Showing posts with label Jewel. Show all posts
Showing posts with label Jewel. Show all posts

Sunday, November 10, 2013

"the place just right..."


"and when we find ourselves
in the place just right..."


Jewel's recording of "Simple Gifts," touched me deeply tonight. I can't hear it without remembering a moment from over fifteen years ago. A single moment of "contact" with another human being. A moment that had a profound impact on me.

It was the middle of December. For over a year, I'd been commuting twice a month from our home in Colorado to Boston. I'd spend the afternoon flying into Logan, and then I'd take a taxi to the office. My life looked on purpose, successful, and finally - just right. But something wasn't right. Just below the surface I felt oddly disconnected. It didn't make sense.

I prayed often throughout the day, I was engaged in work I loved, working on a project I believed in, had a beautiful family I adored, a dream house we were renovating, served on the board of our local arts council and ballet, was involved in causes I was passionate about, and served a church community I cherished. This feeling of disconnect had no rational basis. There wasn't anything wrong. In fact, I thought everything was very right. Didn't I "have it all?"

But that day as I rode from Logan to the office -- dressed in my Dana Buchman suit and Joan and David pumps, briefcase filled with reports, day planner on the seat next to me, and a pager at my waistband -- I couldn't shake it. I'd lost touch with something vital. It wasn't just that I was missing my daughter's first Nutcracker rehearsal, that the twins were with their nanny, and I couldn't remember the last time we'd eaten as a family. It was something much deeper.

Inching along Storrow Drive during rush hour traffic I decided to use the time for quiet reflection -- to breathe and enjoy the Boston skyline at twilight -- my favorite time of day. The Charles River was on our right, the Back Bay to our left.

Staring out the window towards the river, I saw a large cardboard box leaning against a cinderblock building. In it were two people. A man and a woman, bundled against the December chill of a rainy Boston afternoon just edging into dusk. Her head was resting in the curve of his shoulder, his arm was around her, and his cheek was leaning against the top of her head. They seemed oblivious to the traffic, the cold, their "situation." There was such a profound look of love, contentment,and peace on his face that it took my breath away.

I will never forget the first thought that came to my heart, as the crest of a sob caught in my throat:

"I want what he has..." 

And I knew it was the truth. More true -- for me -- than anything else at that moment. It wasn't that I was unhappy. I loved my family, I loved my work, I loved my home. But I also thought that I was responsible for maintaining it all. I had to stay alert, be willing, pray without ceasing -- never rest. I longed to be at peace with just trusting God's care for all of us. I ached to know that I could be just as serene if I were living in a cardboard box. That I could be completely oblivious to the mental trafficking of false expectations, ambition, achievement, approval, acceptance. That I could truly lean into Mary Baker Eddy's admonition to:

"Trust Truth,
and have no other trusts."

INSTRUCTIONS TO FOLLOW -
Can you reproduce, word for word, the passage of the blog post that opens with "Inching along Storrow" and closes with "to our left."?

DATA EXTRACT -
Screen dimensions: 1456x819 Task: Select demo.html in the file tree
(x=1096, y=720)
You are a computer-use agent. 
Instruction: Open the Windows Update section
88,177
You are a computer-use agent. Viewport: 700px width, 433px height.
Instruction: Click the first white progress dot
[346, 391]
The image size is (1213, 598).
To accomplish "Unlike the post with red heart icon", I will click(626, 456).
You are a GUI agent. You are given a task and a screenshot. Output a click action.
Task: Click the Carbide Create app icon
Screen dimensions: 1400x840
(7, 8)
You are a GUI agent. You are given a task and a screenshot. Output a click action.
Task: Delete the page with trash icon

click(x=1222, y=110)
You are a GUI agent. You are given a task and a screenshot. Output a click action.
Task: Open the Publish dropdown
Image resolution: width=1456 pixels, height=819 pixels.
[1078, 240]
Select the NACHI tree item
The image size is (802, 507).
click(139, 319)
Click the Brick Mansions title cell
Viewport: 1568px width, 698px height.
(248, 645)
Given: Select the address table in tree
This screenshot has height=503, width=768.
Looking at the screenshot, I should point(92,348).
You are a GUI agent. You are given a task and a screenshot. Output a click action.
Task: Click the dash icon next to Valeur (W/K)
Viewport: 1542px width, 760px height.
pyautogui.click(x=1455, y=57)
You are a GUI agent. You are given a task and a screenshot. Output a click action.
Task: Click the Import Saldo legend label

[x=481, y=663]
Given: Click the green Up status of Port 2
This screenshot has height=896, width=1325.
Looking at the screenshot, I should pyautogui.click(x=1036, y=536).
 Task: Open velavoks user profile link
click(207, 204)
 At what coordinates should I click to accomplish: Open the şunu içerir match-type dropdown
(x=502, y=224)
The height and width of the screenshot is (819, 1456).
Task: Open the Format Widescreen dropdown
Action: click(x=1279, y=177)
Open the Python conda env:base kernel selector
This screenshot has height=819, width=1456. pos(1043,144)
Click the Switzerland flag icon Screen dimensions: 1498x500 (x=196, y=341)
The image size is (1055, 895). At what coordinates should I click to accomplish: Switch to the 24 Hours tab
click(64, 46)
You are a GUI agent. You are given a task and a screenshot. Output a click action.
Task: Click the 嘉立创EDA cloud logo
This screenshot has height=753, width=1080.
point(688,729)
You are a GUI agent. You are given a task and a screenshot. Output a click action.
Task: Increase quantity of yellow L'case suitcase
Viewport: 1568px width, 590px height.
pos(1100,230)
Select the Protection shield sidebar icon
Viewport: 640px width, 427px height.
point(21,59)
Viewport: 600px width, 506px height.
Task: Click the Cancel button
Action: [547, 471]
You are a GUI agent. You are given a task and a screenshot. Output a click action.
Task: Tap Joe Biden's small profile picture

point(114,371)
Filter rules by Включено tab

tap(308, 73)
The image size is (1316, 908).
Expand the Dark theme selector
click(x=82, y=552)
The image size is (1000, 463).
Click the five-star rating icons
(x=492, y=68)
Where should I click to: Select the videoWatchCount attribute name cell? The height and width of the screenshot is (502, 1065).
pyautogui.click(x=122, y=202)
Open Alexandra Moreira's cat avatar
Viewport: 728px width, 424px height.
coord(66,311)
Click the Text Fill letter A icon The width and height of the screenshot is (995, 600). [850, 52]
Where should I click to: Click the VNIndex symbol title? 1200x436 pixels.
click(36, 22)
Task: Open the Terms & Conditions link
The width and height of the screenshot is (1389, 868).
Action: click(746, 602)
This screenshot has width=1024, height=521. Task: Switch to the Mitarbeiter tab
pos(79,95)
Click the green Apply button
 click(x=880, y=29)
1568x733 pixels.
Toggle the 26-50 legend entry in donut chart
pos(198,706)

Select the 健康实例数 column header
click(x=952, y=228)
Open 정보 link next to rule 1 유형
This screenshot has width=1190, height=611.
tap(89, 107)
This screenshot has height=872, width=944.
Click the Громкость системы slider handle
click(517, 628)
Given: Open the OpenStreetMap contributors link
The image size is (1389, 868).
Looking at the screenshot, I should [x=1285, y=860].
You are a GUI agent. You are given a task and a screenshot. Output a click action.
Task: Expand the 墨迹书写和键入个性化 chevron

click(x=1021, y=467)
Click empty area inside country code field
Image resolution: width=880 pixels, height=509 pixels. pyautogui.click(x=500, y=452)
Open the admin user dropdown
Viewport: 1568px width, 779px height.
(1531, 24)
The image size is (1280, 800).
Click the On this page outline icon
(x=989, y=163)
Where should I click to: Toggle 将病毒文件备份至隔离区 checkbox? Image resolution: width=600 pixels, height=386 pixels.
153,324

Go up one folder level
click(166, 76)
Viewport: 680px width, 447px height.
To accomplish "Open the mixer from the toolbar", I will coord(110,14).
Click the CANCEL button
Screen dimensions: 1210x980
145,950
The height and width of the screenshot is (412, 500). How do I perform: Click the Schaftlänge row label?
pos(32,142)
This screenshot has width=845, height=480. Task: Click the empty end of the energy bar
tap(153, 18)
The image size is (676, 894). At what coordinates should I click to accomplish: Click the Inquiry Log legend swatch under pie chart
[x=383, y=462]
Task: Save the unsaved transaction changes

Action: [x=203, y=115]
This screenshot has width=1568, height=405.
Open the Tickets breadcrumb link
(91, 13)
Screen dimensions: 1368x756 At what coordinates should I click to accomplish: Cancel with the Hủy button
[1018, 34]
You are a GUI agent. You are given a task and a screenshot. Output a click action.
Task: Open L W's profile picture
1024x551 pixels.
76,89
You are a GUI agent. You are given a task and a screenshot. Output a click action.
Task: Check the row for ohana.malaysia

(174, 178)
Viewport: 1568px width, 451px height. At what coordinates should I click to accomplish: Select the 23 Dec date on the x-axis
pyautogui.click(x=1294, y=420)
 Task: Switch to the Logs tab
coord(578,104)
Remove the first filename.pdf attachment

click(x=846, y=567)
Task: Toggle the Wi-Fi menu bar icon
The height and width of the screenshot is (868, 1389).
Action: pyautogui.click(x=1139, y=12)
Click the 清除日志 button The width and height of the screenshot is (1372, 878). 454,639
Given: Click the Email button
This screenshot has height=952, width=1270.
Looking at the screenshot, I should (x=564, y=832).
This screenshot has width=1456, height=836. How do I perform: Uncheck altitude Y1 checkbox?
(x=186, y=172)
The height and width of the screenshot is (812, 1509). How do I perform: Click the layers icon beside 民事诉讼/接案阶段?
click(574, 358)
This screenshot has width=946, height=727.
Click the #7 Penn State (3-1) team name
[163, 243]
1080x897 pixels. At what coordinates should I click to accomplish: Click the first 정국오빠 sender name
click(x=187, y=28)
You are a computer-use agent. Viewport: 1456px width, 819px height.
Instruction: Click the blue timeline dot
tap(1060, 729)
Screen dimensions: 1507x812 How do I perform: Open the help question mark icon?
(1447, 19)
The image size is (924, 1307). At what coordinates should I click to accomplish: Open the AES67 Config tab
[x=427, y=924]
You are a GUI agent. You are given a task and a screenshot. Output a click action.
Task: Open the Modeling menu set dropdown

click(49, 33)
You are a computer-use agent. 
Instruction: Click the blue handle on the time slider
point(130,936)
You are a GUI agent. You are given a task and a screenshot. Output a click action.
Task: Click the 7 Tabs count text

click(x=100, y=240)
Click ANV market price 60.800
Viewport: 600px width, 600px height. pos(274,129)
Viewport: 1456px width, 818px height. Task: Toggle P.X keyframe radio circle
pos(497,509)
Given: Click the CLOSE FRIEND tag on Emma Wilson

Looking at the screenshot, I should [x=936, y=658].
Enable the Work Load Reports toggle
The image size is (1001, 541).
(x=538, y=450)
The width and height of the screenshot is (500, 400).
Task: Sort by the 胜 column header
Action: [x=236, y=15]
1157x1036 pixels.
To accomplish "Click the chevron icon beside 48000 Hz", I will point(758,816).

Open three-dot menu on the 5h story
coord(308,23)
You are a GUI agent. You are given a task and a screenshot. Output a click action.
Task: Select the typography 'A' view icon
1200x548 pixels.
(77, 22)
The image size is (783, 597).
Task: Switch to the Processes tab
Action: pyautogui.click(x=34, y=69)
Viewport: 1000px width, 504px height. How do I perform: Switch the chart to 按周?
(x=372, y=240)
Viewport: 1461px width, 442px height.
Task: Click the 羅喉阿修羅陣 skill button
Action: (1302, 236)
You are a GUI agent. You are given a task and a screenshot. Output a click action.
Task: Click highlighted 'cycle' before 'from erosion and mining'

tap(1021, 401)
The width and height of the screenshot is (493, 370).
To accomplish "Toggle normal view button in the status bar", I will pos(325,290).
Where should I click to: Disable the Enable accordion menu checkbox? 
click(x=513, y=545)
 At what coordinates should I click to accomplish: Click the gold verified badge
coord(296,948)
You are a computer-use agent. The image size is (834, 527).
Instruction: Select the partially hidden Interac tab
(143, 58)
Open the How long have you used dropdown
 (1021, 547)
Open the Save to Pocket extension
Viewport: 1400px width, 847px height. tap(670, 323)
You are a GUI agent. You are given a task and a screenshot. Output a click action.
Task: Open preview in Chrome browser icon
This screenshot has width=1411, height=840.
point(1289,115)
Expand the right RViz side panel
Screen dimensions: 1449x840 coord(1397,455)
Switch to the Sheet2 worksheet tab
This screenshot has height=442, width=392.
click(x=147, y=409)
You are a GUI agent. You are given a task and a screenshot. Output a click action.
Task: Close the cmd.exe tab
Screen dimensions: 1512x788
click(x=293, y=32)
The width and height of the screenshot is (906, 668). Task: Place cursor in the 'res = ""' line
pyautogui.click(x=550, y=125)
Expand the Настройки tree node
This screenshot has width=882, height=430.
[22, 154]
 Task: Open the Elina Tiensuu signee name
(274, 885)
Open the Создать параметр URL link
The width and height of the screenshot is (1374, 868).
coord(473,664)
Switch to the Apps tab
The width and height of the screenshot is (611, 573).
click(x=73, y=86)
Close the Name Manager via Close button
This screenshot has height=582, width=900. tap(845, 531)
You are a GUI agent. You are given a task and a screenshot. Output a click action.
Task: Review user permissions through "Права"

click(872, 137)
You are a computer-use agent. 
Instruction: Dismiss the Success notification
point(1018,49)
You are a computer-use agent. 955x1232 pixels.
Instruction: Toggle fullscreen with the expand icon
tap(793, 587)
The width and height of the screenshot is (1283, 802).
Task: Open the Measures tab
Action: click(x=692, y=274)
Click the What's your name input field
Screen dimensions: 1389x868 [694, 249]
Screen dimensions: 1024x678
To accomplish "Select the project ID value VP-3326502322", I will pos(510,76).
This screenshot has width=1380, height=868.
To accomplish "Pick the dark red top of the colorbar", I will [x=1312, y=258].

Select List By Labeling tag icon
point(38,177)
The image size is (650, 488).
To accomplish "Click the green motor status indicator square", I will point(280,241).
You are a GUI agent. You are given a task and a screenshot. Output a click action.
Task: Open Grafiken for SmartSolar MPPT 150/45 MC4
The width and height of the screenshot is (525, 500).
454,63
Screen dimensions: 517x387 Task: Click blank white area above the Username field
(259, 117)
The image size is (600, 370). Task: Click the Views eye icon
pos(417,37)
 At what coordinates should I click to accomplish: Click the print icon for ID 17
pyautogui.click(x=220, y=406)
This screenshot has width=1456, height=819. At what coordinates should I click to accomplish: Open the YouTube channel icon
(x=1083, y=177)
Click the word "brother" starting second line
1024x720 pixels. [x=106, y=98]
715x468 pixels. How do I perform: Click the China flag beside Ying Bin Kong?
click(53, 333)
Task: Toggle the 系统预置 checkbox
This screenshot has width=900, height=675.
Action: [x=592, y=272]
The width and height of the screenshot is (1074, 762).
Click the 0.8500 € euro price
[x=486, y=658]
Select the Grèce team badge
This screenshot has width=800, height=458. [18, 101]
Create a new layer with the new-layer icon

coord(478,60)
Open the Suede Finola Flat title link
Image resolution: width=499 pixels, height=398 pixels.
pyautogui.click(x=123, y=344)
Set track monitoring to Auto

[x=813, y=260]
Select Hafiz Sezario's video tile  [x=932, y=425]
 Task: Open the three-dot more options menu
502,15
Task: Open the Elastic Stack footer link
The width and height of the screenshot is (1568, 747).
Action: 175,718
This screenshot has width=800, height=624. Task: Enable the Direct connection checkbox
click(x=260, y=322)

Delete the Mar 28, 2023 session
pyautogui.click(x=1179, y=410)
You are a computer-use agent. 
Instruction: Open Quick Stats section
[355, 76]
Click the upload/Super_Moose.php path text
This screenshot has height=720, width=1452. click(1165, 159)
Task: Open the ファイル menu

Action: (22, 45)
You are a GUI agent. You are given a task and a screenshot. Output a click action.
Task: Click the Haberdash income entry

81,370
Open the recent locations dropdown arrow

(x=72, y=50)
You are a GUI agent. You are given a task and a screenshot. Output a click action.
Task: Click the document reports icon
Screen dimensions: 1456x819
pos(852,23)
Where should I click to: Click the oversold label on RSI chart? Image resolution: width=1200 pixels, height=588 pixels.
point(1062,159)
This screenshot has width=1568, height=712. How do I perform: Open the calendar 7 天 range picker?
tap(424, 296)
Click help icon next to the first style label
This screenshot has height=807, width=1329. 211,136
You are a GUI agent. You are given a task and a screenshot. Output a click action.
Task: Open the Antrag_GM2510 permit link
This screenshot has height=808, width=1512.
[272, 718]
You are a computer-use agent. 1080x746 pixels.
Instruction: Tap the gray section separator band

SOLUTION FOR THIS TASK -
Inching along Storrow Drive during rush hour traffic I decided to use the time for quiet reflection -- to breathe and enjoy the Boston skyline at twilight -- my favorite time of day. The Charles River was on our right, the Back Bay to our left.